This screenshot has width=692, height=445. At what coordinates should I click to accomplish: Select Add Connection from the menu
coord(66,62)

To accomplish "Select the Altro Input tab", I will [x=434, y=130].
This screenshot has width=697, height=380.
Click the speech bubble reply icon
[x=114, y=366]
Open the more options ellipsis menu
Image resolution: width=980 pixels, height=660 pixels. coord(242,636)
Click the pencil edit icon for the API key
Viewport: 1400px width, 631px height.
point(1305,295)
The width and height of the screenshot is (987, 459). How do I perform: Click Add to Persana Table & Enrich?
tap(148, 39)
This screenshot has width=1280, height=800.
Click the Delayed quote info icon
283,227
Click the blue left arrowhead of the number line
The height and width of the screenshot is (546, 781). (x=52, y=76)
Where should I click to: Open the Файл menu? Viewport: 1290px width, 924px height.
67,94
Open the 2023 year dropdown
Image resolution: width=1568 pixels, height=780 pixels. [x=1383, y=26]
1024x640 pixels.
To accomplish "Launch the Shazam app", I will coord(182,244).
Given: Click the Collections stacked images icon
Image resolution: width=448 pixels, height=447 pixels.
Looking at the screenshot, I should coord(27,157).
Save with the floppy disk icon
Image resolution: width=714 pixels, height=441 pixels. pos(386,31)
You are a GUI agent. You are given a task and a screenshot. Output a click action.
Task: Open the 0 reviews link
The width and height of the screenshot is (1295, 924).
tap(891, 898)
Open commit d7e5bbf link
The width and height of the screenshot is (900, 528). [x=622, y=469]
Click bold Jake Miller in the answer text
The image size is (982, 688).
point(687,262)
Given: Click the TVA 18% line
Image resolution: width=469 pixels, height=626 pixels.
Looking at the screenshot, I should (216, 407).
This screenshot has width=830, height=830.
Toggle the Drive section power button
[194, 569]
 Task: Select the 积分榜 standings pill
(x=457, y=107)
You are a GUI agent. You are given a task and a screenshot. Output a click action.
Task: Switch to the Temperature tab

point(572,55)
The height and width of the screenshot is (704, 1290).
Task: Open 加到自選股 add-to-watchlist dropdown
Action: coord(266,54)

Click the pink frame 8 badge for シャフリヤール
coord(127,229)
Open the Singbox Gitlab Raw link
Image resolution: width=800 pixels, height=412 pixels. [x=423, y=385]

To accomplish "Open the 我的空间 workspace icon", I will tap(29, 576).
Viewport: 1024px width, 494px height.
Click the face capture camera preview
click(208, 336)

---------------

The records above should be printed in full, exactly as they appear.

▸ **WRITTEN RESPONSE**:
This screenshot has width=692, height=445. At what coordinates should I click to accomplish: Select Add Connection from the menu
coord(66,62)

To accomplish "Select the Altro Input tab", I will [x=434, y=130].
This screenshot has width=697, height=380.
Click the speech bubble reply icon
[x=114, y=366]
Open the more options ellipsis menu
Image resolution: width=980 pixels, height=660 pixels. coord(242,636)
Click the pencil edit icon for the API key
Viewport: 1400px width, 631px height.
point(1305,295)
The width and height of the screenshot is (987, 459). How do I perform: Click Add to Persana Table & Enrich?
tap(148, 39)
This screenshot has width=1280, height=800.
Click the Delayed quote info icon
283,227
Click the blue left arrowhead of the number line
The height and width of the screenshot is (546, 781). (x=52, y=76)
Where should I click to: Open the Файл menu? Viewport: 1290px width, 924px height.
67,94
Open the 2023 year dropdown
Image resolution: width=1568 pixels, height=780 pixels. [x=1383, y=26]
1024x640 pixels.
To accomplish "Launch the Shazam app", I will coord(182,244).
Given: Click the Collections stacked images icon
Image resolution: width=448 pixels, height=447 pixels.
Looking at the screenshot, I should coord(27,157).
Save with the floppy disk icon
Image resolution: width=714 pixels, height=441 pixels. pos(386,31)
You are a GUI agent. You are given a task and a screenshot. Output a click action.
Task: Open the 0 reviews link
The width and height of the screenshot is (1295, 924).
tap(891, 898)
Open commit d7e5bbf link
The width and height of the screenshot is (900, 528). [x=622, y=469]
Click bold Jake Miller in the answer text
The image size is (982, 688).
point(687,262)
Given: Click the TVA 18% line
Image resolution: width=469 pixels, height=626 pixels.
Looking at the screenshot, I should (216, 407).
This screenshot has width=830, height=830.
Toggle the Drive section power button
[194, 569]
 Task: Select the 积分榜 standings pill
(x=457, y=107)
You are a GUI agent. You are given a task and a screenshot. Output a click action.
Task: Switch to the Temperature tab

point(572,55)
The height and width of the screenshot is (704, 1290).
Task: Open 加到自選股 add-to-watchlist dropdown
Action: coord(266,54)

Click the pink frame 8 badge for シャフリヤール
coord(127,229)
Open the Singbox Gitlab Raw link
Image resolution: width=800 pixels, height=412 pixels. [x=423, y=385]

To accomplish "Open the 我的空间 workspace icon", I will tap(29, 576).
Viewport: 1024px width, 494px height.
Click the face capture camera preview
click(208, 336)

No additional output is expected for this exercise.